=== Begin Enclosure ===
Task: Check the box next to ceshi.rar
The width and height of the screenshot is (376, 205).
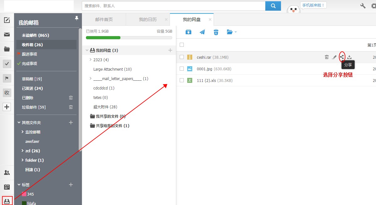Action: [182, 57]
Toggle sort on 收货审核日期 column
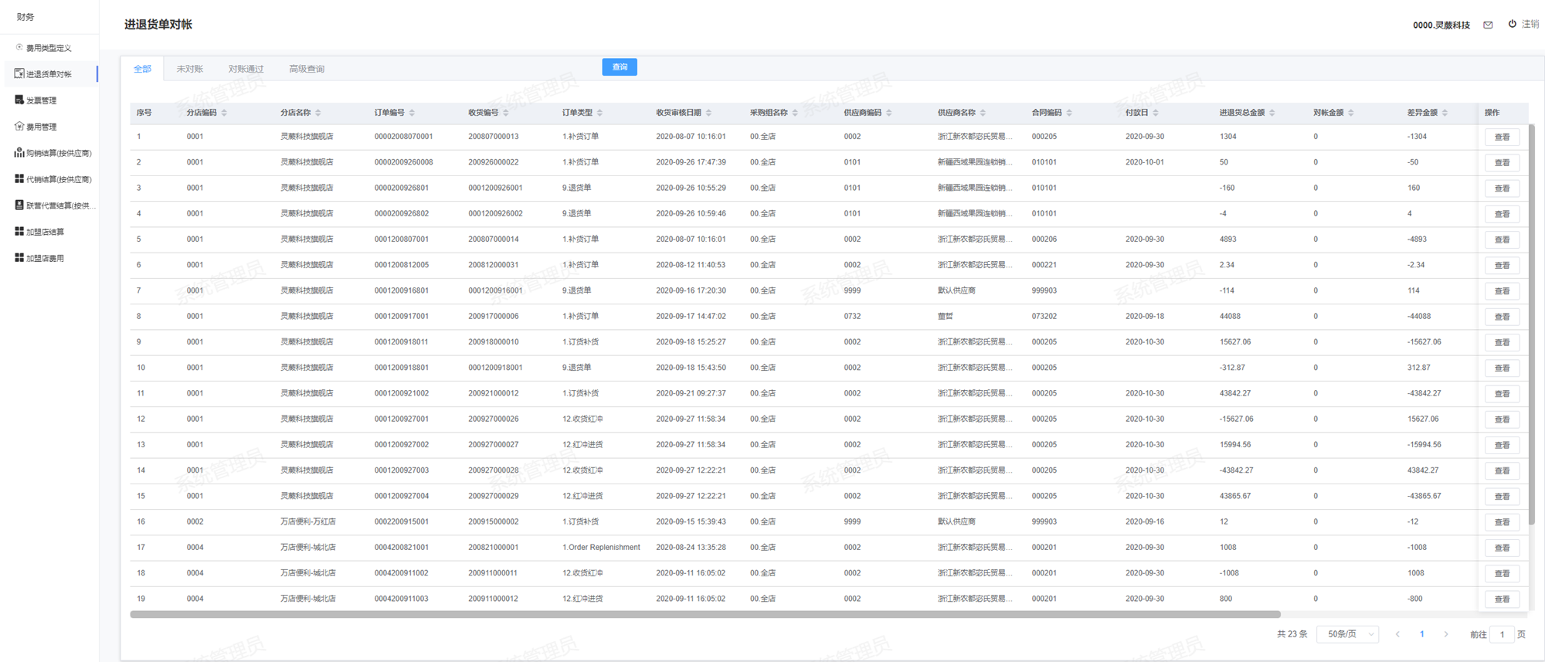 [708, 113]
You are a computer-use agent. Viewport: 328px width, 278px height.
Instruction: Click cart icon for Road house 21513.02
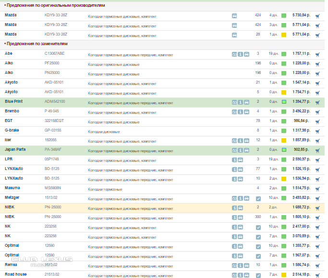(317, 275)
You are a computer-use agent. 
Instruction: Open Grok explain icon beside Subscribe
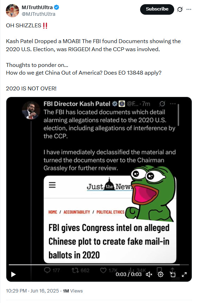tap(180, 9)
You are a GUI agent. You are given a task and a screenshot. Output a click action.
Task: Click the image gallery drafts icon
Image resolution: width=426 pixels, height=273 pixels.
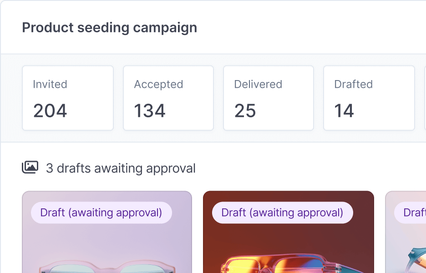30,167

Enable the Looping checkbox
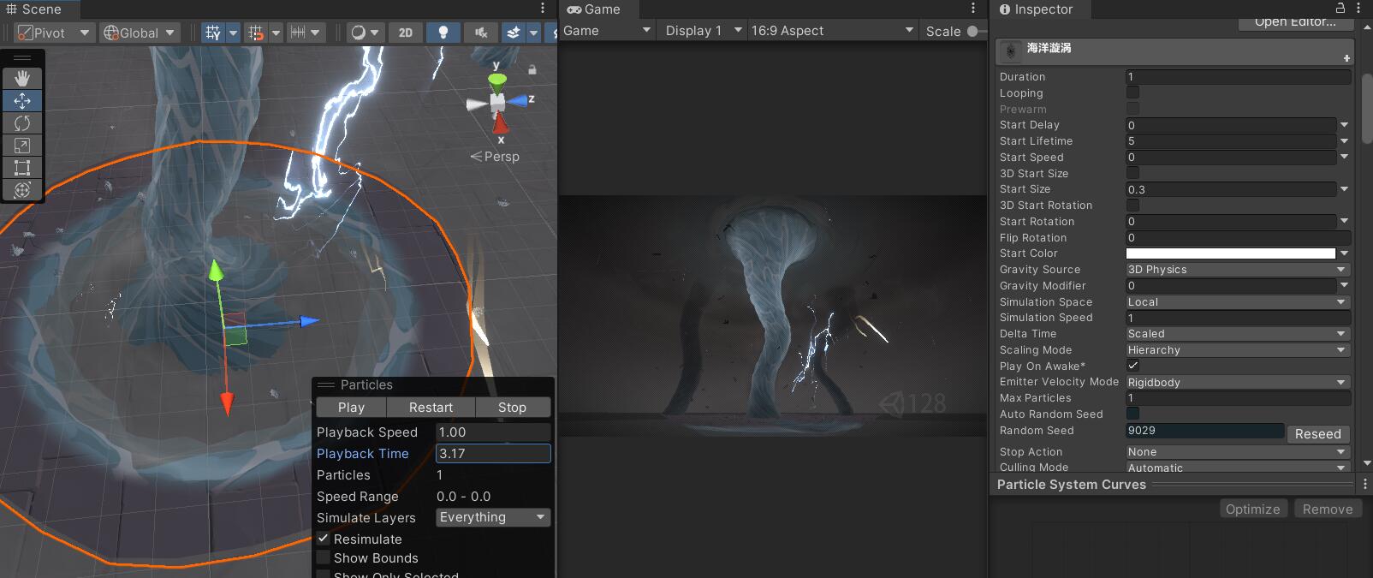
=== End Enclosure ===
=== Begin Enclosure ===
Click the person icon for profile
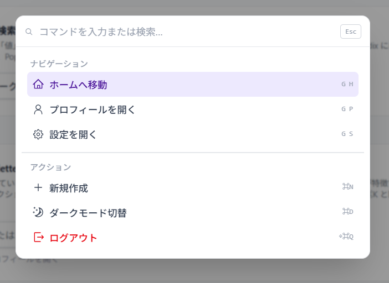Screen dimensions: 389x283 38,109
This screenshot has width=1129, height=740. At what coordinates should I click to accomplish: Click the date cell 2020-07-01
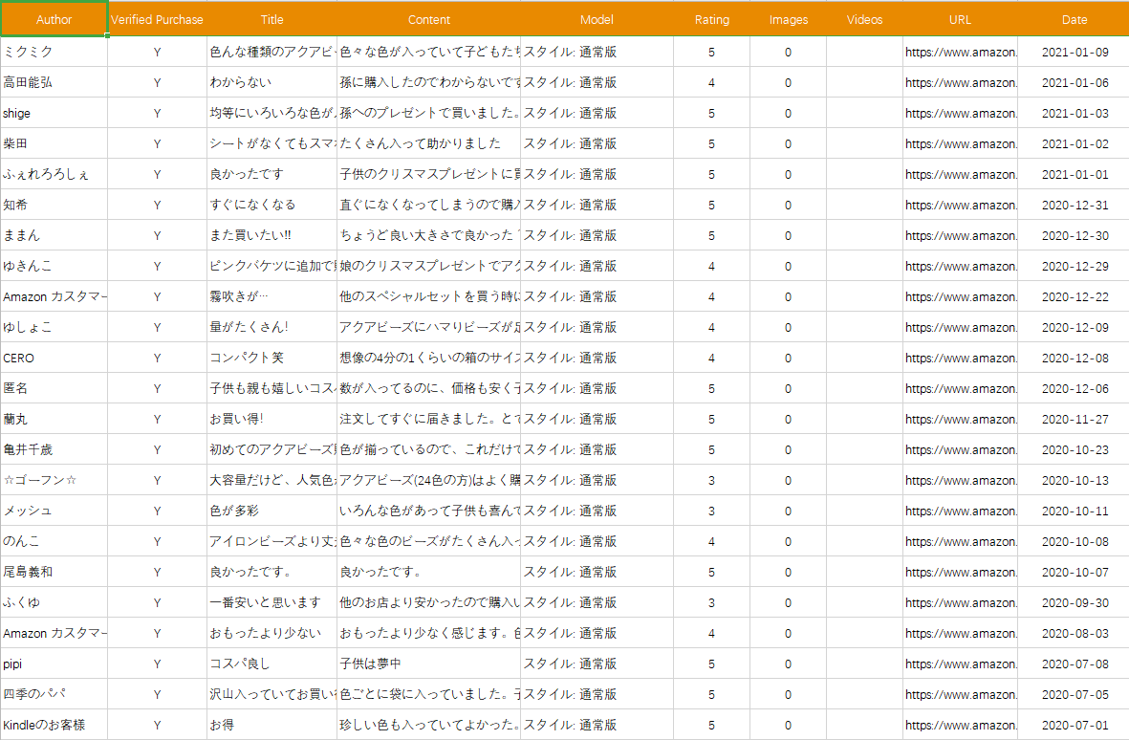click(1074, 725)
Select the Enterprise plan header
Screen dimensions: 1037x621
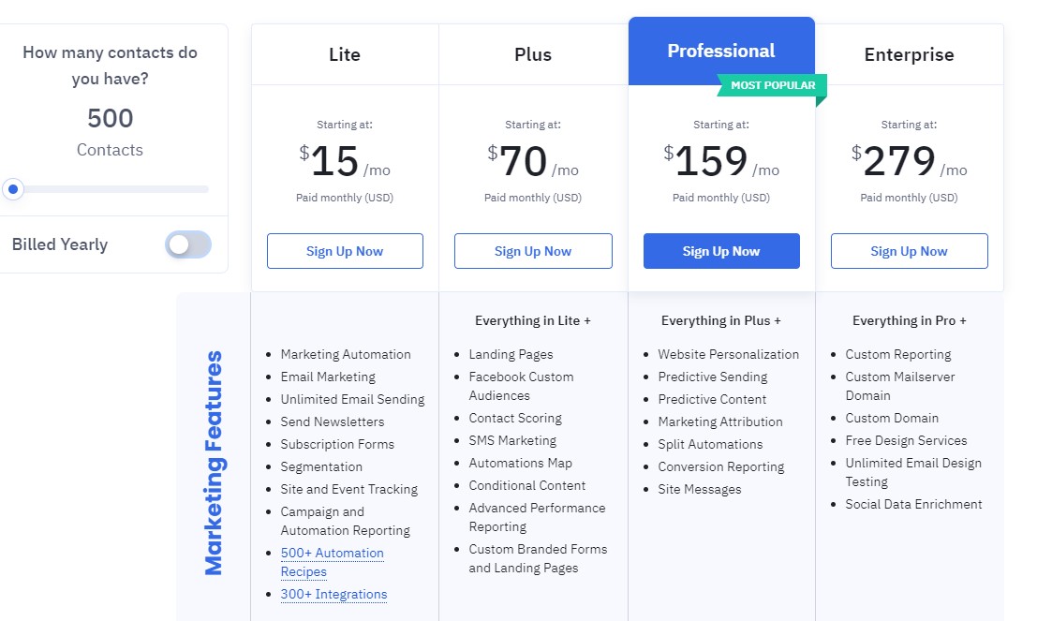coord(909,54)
=== End Enclosure ===
◆ YOUR OBJECTIVE
Look over the listing above and copy each line that contains "computer".

◆ SOLUTION BELOW
You are a computer-use agent. Viewport: 328px width, 278px height.
You are a computer-use agent. 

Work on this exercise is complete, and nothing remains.